* **Task description**
List every line in the entries that contains the string "Instruction".

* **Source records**
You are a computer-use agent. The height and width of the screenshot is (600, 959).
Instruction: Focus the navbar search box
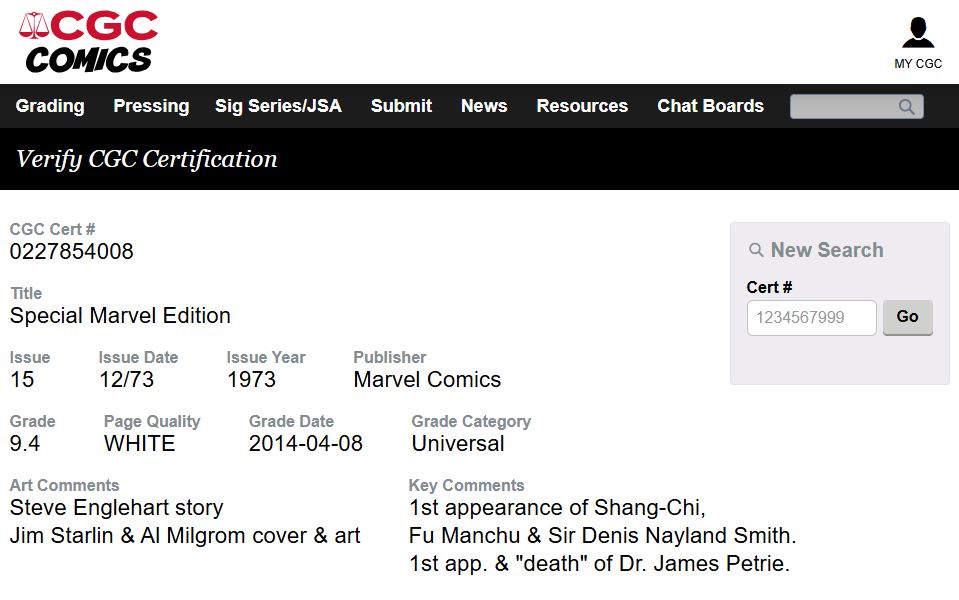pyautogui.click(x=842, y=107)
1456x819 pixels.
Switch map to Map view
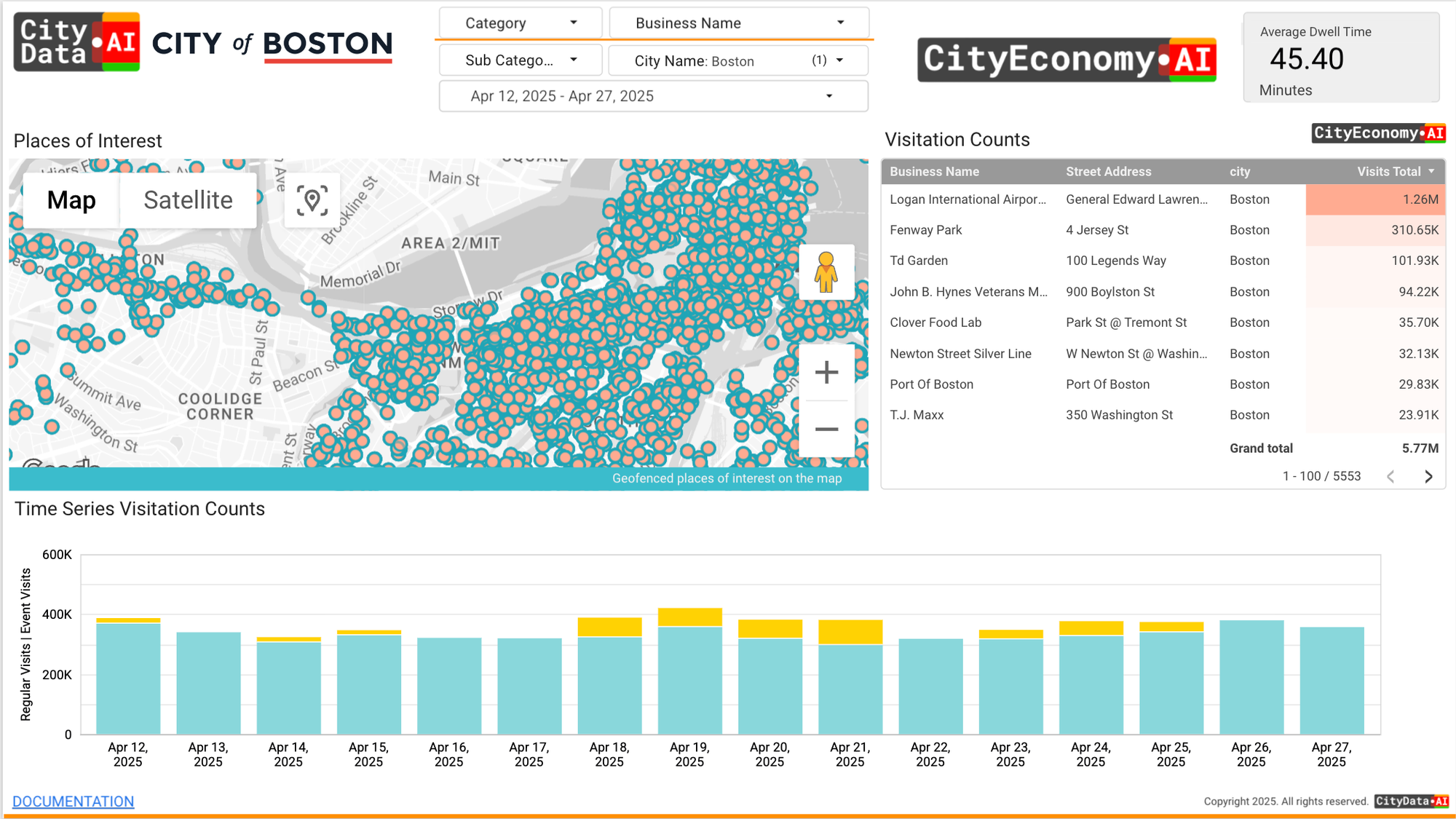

* **Exercise output**
Instruction: Focus the navbar search box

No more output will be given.